#### INFORMATION SUPPLIED ####

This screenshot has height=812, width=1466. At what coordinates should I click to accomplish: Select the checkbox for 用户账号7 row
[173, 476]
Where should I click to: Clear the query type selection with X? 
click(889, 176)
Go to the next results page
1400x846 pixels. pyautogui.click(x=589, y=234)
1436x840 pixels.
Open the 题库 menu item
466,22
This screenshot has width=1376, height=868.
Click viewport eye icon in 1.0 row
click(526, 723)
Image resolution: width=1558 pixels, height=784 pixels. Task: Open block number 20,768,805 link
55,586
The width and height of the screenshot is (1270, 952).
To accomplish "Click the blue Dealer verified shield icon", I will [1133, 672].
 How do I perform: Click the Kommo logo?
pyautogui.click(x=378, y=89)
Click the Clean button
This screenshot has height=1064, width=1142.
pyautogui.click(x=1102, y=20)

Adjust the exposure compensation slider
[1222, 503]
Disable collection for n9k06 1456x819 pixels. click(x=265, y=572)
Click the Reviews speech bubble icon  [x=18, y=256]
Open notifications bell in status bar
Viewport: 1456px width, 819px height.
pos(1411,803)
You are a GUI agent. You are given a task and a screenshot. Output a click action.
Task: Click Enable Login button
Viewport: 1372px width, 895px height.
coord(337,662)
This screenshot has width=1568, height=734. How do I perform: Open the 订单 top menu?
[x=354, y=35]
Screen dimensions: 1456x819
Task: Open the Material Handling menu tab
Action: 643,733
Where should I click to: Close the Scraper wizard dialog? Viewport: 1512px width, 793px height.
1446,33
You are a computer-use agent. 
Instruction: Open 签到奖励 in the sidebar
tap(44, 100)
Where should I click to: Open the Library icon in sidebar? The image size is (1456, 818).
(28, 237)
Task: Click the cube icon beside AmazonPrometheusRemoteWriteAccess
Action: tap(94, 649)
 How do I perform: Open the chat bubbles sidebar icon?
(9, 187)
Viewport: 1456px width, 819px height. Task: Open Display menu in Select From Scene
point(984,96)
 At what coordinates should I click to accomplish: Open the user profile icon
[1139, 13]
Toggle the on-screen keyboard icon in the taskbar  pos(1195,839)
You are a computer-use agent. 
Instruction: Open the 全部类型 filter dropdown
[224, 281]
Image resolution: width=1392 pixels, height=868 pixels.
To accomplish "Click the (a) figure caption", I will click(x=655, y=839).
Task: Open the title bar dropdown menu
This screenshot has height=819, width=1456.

####

- PROBLEM TO SOLVE: The answer is the full set of records above, repeated exactly.

- SOLUTION TO THE PROBLEM:
This screenshot has height=812, width=1466. At what coordinates should I click to accomplish: Select the checkbox for 用户账号7 row
[173, 476]
Where should I click to: Clear the query type selection with X? 
click(889, 176)
Go to the next results page
1400x846 pixels. pyautogui.click(x=589, y=234)
1436x840 pixels.
Open the 题库 menu item
466,22
This screenshot has width=1376, height=868.
Click viewport eye icon in 1.0 row
click(526, 723)
Image resolution: width=1558 pixels, height=784 pixels. Task: Open block number 20,768,805 link
55,586
The width and height of the screenshot is (1270, 952).
To accomplish "Click the blue Dealer verified shield icon", I will [1133, 672].
 How do I perform: Click the Kommo logo?
pyautogui.click(x=378, y=89)
Click the Clean button
This screenshot has height=1064, width=1142.
pyautogui.click(x=1102, y=20)

Adjust the exposure compensation slider
[1222, 503]
Disable collection for n9k06 1456x819 pixels. click(x=265, y=572)
Click the Reviews speech bubble icon  [x=18, y=256]
Open notifications bell in status bar
Viewport: 1456px width, 819px height.
pos(1411,803)
You are a GUI agent. You are given a task and a screenshot. Output a click action.
Task: Click Enable Login button
Viewport: 1372px width, 895px height.
coord(337,662)
This screenshot has width=1568, height=734. How do I perform: Open the 订单 top menu?
[x=354, y=35]
Screen dimensions: 1456x819
Task: Open the Material Handling menu tab
Action: 643,733
Where should I click to: Close the Scraper wizard dialog? Viewport: 1512px width, 793px height.
1446,33
You are a computer-use agent. 
Instruction: Open 签到奖励 in the sidebar
tap(44, 100)
Where should I click to: Open the Library icon in sidebar? The image size is (1456, 818).
(28, 237)
Task: Click the cube icon beside AmazonPrometheusRemoteWriteAccess
Action: tap(94, 649)
 How do I perform: Open the chat bubbles sidebar icon?
(9, 187)
Viewport: 1456px width, 819px height. Task: Open Display menu in Select From Scene
point(984,96)
 At what coordinates should I click to accomplish: Open the user profile icon
[1139, 13]
Toggle the on-screen keyboard icon in the taskbar  pos(1195,839)
You are a computer-use agent. 
Instruction: Open the 全部类型 filter dropdown
[224, 281]
Image resolution: width=1392 pixels, height=868 pixels.
To accomplish "Click the (a) figure caption", I will click(x=655, y=839).
Task: Open the title bar dropdown menu
This screenshot has height=819, width=1456.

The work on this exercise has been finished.